Realty industry wakes up to reality: Bubble has burst (Yearender 15)

December 28th, 2008 - 1:17 pm ICT by IANS  

New Delhi, Dec 28 (IANS) The five-year boom in India’s realty industry came to a crashing halt in 2008, following an acute liquidity crunch, falling sales and rising interest rates.The year, though, started on a positive note.

The Dubai-based Emaar MGF raised $1.64 from the primary market in late January, and two motnhs later, Delhi-based realtor BPTP registered the country’s largest land deal, shelling out over Rs.50 billion ($1 billion) for 94 acres of land in Noida, on the outskirts of the national capital.

But after that, the fairy tale run for the industry ended.

As apartment prices shot through the roof, and interest rates soared, buyers turned away, which immediately hit sales. Subsequently, over the rest of the year, realty stocks began to get hammered on the bourses.

“Slowdown and higher interest rates started spilling over on the realty sector and the immediate impact was visible in realty stocks,” said Sanjay Verma, managing director of South Asia operations for realty consultancy Cushman and Wakefield.

The realty index of 14 real estate stocks was the worst performer and slumped 80 percent, outpacing the 58 percent drop in the Sensex, the benchmark sensitive index of the Bombay Stock Exchange.

As a result, valuations of realty stocks of even major developers such as DLF, Unitech, Omaxe and Parsvnath were greatly eroded.

DLF, which had raised Rs.100 billion (over $2 billion) in June 2007 in what was then the largest-ever initial public offering (IPO) in India, saw its share value dropping by 79 percent.

Emaar MGF scrapped a proposed $1.64-billion public offer in February after failing to attract investors, while Indiabulls Properties Investment Trust, backed by billionaire Lakshmi Mittal, dropped 10 percent on its trading debut in Singapore.

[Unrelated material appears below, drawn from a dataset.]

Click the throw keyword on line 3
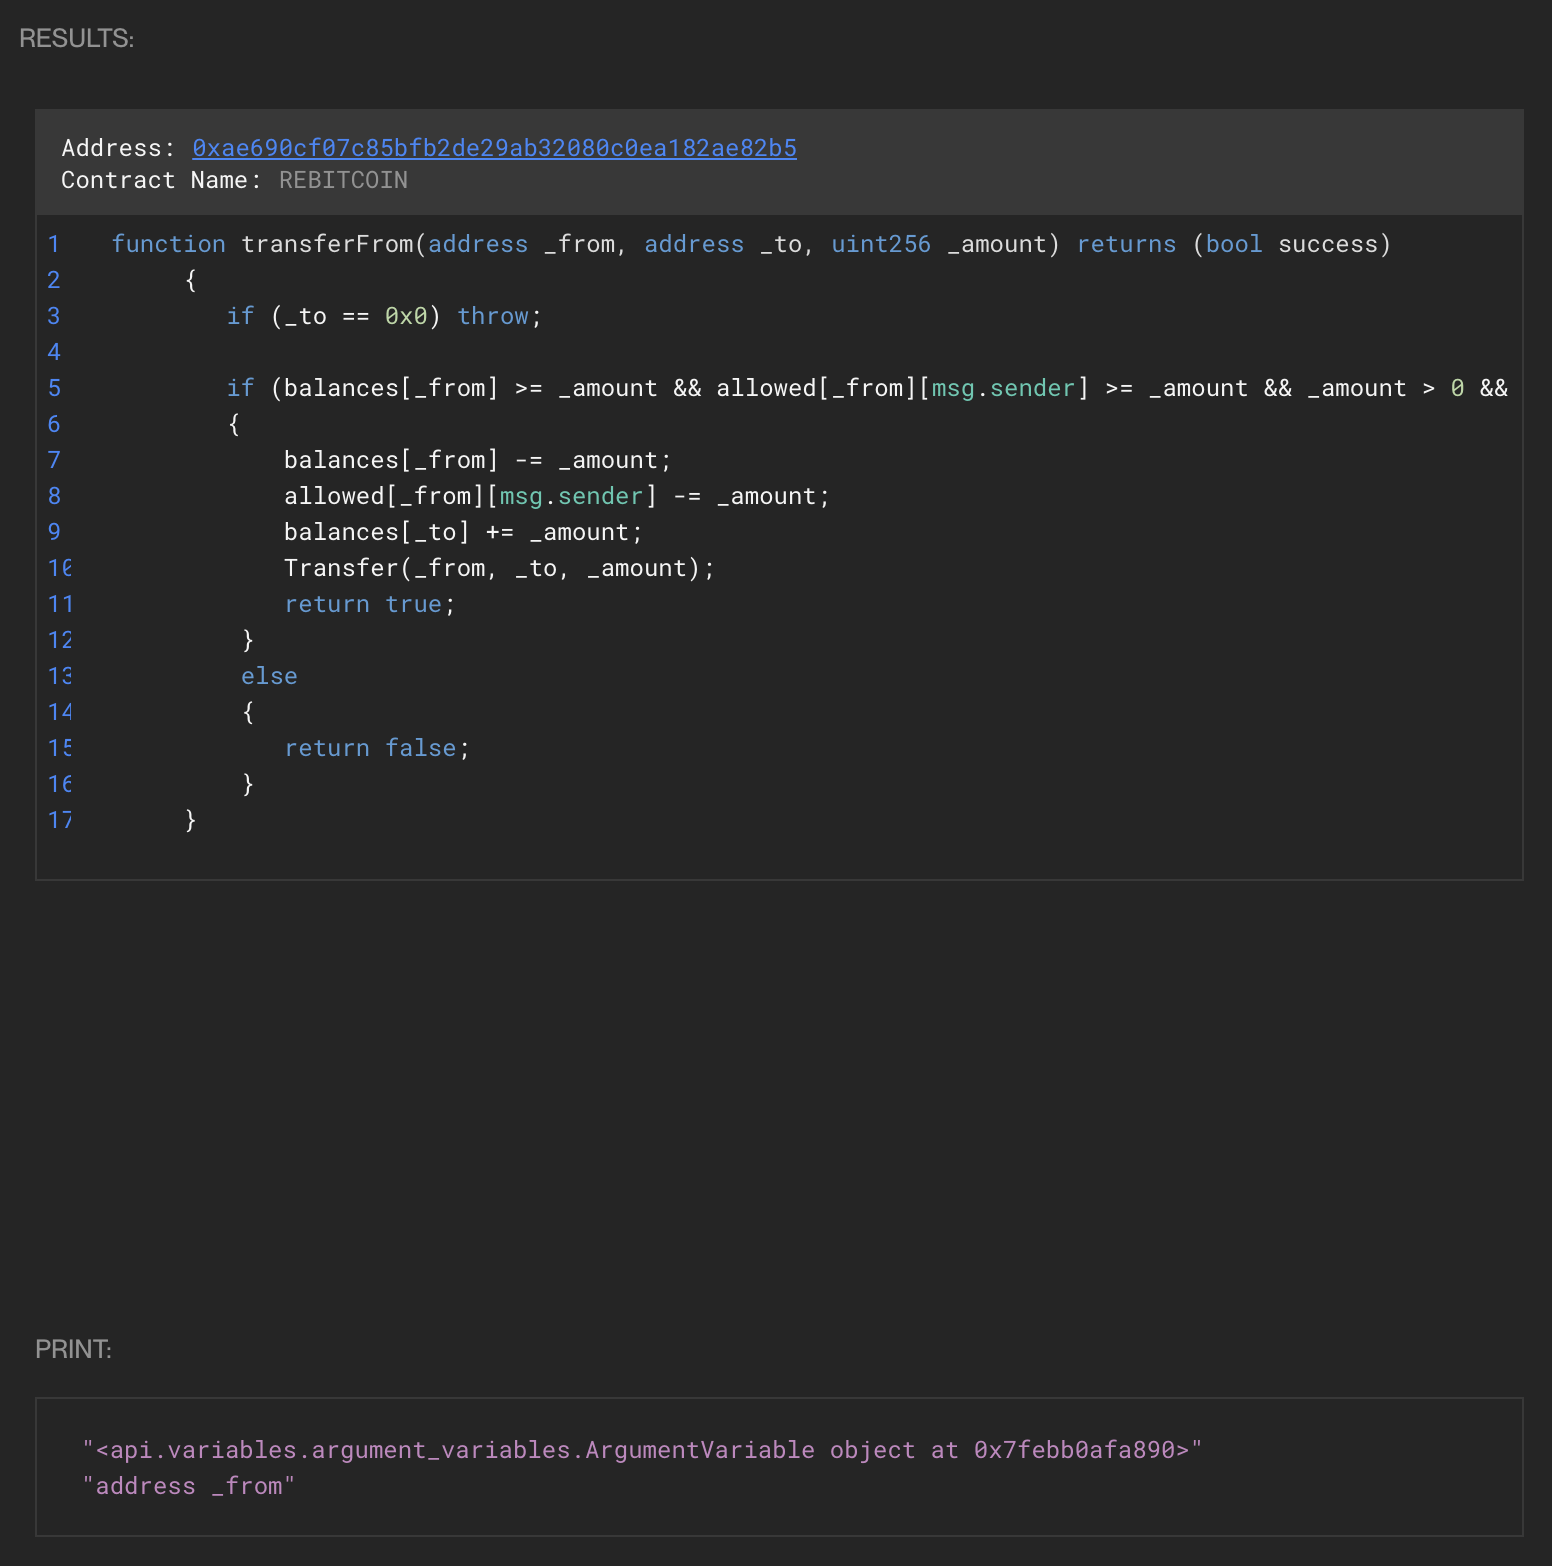The width and height of the screenshot is (1552, 1566). coord(493,316)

BPTP hit the news once gain in May as the company failed to pay the first instalment on time due to cash crunch and requested the Noida authority to grant a two-month extension to cough up Rs.12.5 billion.

The crisis deepened after investment bank Lehman Brothers filed for bankruptcy mid-September, blocking even the private equity route for developers.

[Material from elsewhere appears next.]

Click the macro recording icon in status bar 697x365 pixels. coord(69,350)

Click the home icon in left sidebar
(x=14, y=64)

Big developers like DLF, Unitech, Ansals API and HDIL were particularly hit as Lehman Brothers, along with Merrill Lynch, another cash-strapped investment bank that had to be sold, had direct investments in these companies.

“What hurt the overall housing sentiment was the increasing borrowing rate. The current cost of borrowing for the company has risen to between 15.5 percent and 16.5 percent, compared with 12.1 percent for the year ended March 31,” said Unitech managing director Sanjay Chandra.

“The liquidity risk was accentuated by the slowdown in the overall real estate market and the increasing reluctance of financial institutions and banks to fund real estate developers,” added Verma.

According to real estate service provider Jones Lang LaSalle Meghraj (JLLM), a steep rise in the interest rates brought down demand of residential properties, which went down by 40 percent.

The slowdown faced by the realty developers was also reflected in their second-quarter results that showed profits dropping, ranging from four percent in the case of DLF to around 80 percent for Omaxe.

Worse, sales failed to pick up during Diwali, the best time for the industry, and even freebies like Mercedes and BMW cars and gold medallions failed to lure buyers. Sales, in fact, dipped up to 50 percent in both premium and middle segments.

Even rental prices for offices and malls fell by as much as 20 percent across India, and are set for further correction.

The impact of slowdown was also reflected in developers downsizing their manpower or whittling down pay packets. Unitech laid off 10 percent of its employees and DLF retrenched 12 percent.

Similarly Parsvnath cut salaries of its employees in the top and middle level management by up to 20 percent, while Omaxe, which fired 70 employees, also cut the remuneration of those who were retained by 10 percent.

Looking ahead, the industry does not foresee any upswing in fortunes in the immediate future, though the government and the central bank have been taking steps to infuse additional liquidity into the system, especially for sectors such as housing.

“This situation seems likely to persist for another 8-10 months at least. Most of the projects are getting delayed and buyers are not showing interest,” said Cushman and Wakefield’s Verma.

“Due to higher risks of investing in real estate, the real estate sector will witness lower private equity deals in the next 12 months,” warned a report by the Federation of Indian Chambers of Commerce and Industry (FICCI).

“As funds will not be easily accessible, valuations are expected to go down further and the costs are going to be very high for developers,” said FICCI, adding that existing projects were witnessing time and cost overrun, while new projects were being deferred.

“This would eventually lead to a reduction in price in the coming four quarters and the market is expected to turn in favour of the end users. Focus will shift to mid range and affordable housing with a considerable correction in prices of the existing residential projects up to 15 percent.”